The campaign mode is a journey across the world, through America, Africa, Asia, Australia, Antarctica and Europe with the playing field shown in 3D isometric with mini animations going on in the background. As the player travels further, the environments change as do the maps and more bombs are added to the proceedings, though here the grids are not the typical square affair. Instead the levels have odd asymmetrical outlines, which mixes things up a little bit; ultimately it’s still mine-sweeper and the same rules apply. The idea with the campaign is to clear the maps as quickly as possible – the time taken across the different levels is totalled up, and the best get to the top of the world leaderboard.
Annoyingly there doesn’t appear to be an option to display the grid in the more familiar 2D format – surprising given it’s possible in the other game modes – and although there’s no real requirement to see the whole map at once, it would have been nice to have the choice. Overall, the presentation is slick and functional and works just fine, even if it will never set the world alight for graphical flair.
There is a definite degree of logic required when working out where the mines in a field are, but there’s also a bit of luck on the first few clicks. Fortunately a solitary extra life is given on the campaign mode; should the player hit a mine, it’s marked on the map and the player can carry on, limbs intact. A second mistake however means certain death and the only thing to do is to give it another go.
Finally completing the roll-call is the classic no-frills Minesweeper – no explanation is needed here; it’s the same game employees with access to a computer at work skive with when they get bored with Solitaire.

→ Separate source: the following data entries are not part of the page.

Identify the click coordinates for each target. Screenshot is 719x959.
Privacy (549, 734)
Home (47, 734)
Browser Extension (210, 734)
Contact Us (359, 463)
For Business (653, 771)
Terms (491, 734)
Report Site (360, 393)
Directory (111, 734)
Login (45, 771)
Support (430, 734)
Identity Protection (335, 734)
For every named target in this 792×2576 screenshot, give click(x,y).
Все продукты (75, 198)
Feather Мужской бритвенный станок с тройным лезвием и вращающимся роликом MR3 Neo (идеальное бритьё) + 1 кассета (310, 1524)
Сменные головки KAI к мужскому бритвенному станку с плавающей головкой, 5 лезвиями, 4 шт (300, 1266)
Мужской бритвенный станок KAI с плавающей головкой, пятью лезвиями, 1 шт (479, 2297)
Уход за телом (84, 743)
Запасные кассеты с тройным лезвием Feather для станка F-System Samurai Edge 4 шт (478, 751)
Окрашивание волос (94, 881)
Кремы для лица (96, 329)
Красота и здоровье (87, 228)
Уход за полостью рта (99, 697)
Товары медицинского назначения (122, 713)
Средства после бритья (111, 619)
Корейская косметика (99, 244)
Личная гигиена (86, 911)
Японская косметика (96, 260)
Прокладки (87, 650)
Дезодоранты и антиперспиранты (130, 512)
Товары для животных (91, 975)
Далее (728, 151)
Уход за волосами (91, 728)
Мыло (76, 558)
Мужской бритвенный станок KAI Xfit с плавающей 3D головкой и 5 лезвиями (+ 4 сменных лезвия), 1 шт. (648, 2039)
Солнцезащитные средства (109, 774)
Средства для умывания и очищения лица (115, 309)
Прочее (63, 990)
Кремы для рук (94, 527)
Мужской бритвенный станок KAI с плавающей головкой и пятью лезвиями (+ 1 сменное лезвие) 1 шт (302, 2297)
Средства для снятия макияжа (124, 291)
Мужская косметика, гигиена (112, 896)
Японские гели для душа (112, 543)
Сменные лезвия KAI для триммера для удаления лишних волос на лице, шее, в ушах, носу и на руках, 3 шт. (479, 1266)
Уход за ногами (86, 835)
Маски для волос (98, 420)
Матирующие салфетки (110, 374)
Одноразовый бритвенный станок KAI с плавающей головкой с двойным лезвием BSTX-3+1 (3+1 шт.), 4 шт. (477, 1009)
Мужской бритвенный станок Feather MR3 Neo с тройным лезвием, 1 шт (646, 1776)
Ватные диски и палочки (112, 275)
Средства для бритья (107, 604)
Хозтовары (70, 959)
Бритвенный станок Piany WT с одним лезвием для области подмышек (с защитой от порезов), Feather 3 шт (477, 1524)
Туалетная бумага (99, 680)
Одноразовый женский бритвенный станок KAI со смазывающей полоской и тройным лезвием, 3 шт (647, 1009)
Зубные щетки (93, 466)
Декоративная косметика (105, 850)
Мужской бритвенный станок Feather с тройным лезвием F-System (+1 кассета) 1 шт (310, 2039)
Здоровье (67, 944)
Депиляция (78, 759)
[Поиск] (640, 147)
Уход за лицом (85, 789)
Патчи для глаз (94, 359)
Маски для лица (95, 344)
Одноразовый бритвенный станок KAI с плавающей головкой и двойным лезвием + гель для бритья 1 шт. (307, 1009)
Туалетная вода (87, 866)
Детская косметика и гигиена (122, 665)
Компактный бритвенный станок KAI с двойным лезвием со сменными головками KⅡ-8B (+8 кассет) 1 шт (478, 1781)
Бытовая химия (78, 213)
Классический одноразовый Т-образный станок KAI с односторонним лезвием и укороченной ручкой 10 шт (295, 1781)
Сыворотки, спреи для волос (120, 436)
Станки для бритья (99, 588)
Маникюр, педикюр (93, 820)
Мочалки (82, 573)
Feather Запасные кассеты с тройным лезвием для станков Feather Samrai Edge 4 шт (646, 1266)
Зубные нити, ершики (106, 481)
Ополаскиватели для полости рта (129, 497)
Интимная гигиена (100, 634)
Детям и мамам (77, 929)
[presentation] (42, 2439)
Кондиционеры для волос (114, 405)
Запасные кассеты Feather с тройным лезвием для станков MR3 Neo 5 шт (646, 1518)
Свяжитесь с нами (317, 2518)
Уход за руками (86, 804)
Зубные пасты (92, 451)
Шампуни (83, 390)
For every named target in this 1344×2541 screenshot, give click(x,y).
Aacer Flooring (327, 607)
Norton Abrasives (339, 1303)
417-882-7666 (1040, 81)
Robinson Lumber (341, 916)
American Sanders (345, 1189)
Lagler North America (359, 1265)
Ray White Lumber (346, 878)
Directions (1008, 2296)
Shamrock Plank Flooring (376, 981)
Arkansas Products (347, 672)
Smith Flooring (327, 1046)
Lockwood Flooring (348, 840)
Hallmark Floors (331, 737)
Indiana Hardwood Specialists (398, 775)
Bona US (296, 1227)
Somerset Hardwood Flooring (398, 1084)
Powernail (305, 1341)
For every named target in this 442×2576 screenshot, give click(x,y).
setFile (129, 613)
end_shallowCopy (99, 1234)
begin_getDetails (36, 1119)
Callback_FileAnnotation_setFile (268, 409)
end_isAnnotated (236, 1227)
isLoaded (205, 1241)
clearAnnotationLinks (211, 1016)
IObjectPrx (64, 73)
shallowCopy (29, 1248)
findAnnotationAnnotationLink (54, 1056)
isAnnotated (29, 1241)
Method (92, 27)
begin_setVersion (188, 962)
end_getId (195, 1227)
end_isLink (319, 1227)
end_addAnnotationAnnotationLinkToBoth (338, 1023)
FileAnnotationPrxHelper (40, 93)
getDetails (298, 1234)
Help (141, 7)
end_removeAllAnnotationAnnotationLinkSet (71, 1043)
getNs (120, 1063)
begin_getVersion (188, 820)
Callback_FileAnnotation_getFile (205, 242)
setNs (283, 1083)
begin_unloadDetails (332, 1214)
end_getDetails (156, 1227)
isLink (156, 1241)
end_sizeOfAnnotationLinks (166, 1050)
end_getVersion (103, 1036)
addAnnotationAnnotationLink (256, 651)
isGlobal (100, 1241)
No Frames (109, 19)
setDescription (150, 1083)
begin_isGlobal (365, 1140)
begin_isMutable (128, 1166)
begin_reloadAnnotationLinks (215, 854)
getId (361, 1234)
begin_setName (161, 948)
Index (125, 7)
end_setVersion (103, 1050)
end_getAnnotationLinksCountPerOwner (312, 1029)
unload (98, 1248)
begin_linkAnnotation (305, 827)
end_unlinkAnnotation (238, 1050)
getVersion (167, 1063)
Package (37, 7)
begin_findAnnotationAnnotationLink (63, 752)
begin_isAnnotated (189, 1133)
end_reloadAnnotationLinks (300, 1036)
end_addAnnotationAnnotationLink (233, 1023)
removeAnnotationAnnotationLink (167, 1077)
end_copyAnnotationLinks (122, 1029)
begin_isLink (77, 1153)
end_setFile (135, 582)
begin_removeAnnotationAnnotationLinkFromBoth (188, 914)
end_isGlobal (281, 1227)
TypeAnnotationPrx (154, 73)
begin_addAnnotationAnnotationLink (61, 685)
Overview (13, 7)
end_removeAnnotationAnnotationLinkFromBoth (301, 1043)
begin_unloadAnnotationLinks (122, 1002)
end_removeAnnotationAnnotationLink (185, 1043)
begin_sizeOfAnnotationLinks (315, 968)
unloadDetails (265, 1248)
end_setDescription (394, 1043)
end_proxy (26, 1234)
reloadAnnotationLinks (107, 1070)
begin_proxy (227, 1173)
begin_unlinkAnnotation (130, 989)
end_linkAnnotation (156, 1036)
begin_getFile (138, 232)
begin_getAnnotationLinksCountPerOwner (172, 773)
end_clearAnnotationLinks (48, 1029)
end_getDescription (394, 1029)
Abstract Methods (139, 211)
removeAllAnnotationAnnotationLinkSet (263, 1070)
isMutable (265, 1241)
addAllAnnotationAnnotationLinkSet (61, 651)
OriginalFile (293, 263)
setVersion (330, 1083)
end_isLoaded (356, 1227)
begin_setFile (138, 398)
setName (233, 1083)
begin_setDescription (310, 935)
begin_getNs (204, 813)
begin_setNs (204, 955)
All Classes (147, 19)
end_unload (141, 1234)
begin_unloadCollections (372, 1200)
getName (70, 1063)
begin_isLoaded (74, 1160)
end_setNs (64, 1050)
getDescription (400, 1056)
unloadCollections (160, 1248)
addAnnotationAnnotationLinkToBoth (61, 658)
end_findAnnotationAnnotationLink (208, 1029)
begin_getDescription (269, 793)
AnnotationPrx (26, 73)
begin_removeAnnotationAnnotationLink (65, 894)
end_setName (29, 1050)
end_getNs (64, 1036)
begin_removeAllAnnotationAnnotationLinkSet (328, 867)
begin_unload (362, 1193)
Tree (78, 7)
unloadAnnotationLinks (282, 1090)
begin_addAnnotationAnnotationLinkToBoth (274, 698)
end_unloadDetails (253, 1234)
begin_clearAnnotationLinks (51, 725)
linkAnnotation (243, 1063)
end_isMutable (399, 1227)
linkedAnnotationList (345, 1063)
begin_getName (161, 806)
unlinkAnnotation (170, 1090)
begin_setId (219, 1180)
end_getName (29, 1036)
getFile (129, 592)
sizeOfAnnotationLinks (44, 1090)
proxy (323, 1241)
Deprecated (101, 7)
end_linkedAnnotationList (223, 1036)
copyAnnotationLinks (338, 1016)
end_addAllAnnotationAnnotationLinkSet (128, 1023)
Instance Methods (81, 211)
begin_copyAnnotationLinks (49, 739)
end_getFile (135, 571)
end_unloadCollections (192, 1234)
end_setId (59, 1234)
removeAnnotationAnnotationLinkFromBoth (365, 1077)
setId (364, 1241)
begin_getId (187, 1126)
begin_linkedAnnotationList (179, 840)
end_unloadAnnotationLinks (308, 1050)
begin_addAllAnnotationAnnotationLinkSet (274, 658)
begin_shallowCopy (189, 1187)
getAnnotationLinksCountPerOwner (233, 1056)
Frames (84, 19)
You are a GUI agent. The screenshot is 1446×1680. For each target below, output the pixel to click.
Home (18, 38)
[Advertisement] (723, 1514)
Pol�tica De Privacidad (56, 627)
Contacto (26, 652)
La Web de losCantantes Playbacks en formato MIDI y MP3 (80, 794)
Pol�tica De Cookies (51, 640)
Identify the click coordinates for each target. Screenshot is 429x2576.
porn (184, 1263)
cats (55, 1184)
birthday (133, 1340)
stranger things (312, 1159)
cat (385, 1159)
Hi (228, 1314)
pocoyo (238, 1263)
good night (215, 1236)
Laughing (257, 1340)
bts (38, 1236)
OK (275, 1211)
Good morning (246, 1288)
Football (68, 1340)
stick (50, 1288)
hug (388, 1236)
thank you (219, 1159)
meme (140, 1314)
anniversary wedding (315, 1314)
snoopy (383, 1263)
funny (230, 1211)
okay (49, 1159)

Given there’s an achievement for clearing a basic map in fifteen seconds, it seems a little odd that the cursor moves around the grid pretty slowly. It’s not really a problem given accuracy is probably more important than speed, however, clearing such a map within the fifteen seconds could prove tricky to do.
For four hundred points, Minesweeper is a nice little and fun to play diversion that will take a while to get through as will earning all the relatively tricky achievements. At this price it is difficult to go wrong, even if it does come free with Windows.